EXERCISE BRIEF
After locating "Given: Go back home via Back to Home button" in the listing below, copy that line and each one after it exactly, ending with the line that has "Click the flower".
- - - -
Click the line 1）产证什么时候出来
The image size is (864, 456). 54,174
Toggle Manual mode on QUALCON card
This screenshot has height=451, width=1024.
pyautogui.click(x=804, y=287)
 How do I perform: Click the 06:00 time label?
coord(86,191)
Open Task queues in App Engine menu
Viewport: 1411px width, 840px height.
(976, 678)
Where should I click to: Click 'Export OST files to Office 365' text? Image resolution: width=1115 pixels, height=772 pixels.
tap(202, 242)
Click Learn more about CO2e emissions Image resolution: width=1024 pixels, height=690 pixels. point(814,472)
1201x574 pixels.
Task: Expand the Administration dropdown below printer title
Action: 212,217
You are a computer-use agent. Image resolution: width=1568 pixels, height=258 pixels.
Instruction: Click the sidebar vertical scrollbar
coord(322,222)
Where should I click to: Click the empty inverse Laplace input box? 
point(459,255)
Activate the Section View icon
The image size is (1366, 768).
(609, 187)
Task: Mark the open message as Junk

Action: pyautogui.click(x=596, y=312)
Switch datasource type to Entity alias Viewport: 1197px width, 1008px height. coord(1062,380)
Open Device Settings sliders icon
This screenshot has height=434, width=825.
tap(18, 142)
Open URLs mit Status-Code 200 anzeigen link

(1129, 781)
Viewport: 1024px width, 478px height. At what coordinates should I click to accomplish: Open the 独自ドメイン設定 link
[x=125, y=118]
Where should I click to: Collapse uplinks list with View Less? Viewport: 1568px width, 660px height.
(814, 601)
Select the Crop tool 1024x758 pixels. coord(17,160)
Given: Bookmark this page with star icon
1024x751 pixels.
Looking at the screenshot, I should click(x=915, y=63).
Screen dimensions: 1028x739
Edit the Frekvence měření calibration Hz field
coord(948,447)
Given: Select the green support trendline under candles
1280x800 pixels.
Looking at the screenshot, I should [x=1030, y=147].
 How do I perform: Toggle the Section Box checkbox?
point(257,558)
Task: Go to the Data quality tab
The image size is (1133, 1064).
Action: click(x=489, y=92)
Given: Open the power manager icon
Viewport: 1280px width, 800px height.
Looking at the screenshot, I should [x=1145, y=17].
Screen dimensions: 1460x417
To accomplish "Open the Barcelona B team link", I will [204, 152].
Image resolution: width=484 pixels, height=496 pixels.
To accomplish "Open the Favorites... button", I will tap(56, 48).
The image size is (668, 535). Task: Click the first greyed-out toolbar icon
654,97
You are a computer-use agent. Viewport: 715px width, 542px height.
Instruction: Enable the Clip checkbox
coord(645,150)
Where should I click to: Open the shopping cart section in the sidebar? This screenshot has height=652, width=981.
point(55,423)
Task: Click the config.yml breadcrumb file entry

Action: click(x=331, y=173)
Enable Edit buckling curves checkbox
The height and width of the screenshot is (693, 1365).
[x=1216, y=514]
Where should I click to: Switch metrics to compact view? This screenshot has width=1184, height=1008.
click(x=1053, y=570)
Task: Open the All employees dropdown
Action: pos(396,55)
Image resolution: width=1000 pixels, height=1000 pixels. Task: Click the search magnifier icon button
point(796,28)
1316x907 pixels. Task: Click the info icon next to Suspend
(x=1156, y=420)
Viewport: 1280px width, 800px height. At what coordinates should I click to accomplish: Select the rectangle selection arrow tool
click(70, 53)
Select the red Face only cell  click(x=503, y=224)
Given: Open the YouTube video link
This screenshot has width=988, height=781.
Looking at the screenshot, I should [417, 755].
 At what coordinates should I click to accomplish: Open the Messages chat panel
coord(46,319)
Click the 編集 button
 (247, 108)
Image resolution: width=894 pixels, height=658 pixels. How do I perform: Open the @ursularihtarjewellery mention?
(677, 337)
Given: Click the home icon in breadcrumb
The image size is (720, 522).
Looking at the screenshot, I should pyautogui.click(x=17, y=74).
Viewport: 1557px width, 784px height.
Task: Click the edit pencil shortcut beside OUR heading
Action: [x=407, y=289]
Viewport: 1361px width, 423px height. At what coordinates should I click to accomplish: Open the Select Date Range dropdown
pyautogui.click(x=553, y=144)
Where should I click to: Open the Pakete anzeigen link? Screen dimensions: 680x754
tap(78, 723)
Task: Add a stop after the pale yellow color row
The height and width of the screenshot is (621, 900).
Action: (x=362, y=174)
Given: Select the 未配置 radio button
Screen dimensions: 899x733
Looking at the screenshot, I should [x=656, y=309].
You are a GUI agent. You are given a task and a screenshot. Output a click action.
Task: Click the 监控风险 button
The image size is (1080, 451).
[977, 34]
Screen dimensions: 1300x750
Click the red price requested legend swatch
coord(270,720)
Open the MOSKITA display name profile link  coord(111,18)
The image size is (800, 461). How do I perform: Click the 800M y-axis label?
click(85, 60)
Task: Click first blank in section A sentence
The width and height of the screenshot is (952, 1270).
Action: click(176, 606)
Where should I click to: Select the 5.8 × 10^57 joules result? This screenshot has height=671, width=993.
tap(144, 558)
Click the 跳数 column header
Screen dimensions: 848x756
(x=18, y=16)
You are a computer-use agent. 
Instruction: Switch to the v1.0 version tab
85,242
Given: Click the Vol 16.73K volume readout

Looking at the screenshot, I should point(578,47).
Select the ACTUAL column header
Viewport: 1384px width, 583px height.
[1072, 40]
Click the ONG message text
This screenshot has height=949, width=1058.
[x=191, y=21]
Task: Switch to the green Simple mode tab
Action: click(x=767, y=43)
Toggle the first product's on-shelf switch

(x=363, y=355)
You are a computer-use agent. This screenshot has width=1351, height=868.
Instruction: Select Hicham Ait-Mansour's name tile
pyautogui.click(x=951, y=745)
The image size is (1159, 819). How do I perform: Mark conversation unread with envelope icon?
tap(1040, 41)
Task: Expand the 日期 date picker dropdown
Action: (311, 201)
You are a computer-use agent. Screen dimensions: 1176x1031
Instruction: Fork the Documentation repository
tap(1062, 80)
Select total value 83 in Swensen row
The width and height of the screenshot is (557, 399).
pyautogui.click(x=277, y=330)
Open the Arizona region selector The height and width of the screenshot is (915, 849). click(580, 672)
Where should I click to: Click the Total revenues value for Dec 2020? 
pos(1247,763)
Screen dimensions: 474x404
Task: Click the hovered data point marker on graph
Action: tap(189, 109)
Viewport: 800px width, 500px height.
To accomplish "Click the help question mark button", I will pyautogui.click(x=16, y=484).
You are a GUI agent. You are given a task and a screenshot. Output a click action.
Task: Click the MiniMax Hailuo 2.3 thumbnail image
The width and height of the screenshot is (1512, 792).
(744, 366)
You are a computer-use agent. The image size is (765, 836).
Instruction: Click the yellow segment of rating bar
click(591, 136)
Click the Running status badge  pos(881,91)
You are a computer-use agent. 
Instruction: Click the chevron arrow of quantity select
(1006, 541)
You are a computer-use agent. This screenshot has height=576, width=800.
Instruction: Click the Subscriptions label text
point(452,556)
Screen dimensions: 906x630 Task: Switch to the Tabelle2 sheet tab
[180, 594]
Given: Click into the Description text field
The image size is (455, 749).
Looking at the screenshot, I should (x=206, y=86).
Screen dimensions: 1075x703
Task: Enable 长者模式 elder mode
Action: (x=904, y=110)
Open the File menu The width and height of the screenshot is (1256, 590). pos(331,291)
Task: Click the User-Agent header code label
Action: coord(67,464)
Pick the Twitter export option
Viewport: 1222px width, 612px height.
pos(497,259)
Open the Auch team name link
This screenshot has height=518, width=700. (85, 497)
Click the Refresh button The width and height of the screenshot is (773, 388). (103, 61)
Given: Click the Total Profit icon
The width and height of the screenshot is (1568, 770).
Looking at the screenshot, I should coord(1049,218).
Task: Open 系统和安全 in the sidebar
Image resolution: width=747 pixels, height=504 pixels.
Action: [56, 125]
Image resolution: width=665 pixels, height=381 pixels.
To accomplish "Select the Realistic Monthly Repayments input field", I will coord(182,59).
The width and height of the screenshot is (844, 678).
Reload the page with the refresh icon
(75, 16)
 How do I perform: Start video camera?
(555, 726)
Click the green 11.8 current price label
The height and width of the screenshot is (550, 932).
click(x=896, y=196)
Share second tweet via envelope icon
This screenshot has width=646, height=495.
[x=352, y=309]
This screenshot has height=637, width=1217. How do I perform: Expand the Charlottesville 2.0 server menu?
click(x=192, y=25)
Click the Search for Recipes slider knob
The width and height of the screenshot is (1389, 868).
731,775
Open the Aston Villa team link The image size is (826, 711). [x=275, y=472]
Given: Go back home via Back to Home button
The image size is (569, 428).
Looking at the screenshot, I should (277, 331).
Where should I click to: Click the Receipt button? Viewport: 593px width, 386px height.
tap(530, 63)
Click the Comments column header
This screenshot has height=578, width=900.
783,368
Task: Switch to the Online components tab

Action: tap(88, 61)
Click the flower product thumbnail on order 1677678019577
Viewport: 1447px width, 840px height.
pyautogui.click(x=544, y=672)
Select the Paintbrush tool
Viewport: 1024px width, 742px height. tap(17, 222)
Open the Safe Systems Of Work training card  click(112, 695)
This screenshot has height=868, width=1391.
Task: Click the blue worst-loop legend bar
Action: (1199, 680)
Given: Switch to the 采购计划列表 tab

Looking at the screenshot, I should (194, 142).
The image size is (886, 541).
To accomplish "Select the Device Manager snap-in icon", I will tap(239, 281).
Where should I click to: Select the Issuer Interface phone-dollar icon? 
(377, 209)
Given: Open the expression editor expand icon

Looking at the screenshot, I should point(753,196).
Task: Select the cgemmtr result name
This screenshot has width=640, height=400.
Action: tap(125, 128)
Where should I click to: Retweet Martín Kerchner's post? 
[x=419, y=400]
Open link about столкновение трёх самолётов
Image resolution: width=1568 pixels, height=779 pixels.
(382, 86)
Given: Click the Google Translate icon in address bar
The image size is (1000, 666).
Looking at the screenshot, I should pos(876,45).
- - - -
RESULT FOR THIS TASK
Given: Go back home via Back to Home button
The image size is (569, 428).
Looking at the screenshot, I should (277, 331).
Where should I click to: Click the Receipt button? Viewport: 593px width, 386px height.
tap(530, 63)
Click the Comments column header
This screenshot has height=578, width=900.
783,368
Task: Switch to the Online components tab

Action: tap(88, 61)
Click the flower product thumbnail on order 1677678019577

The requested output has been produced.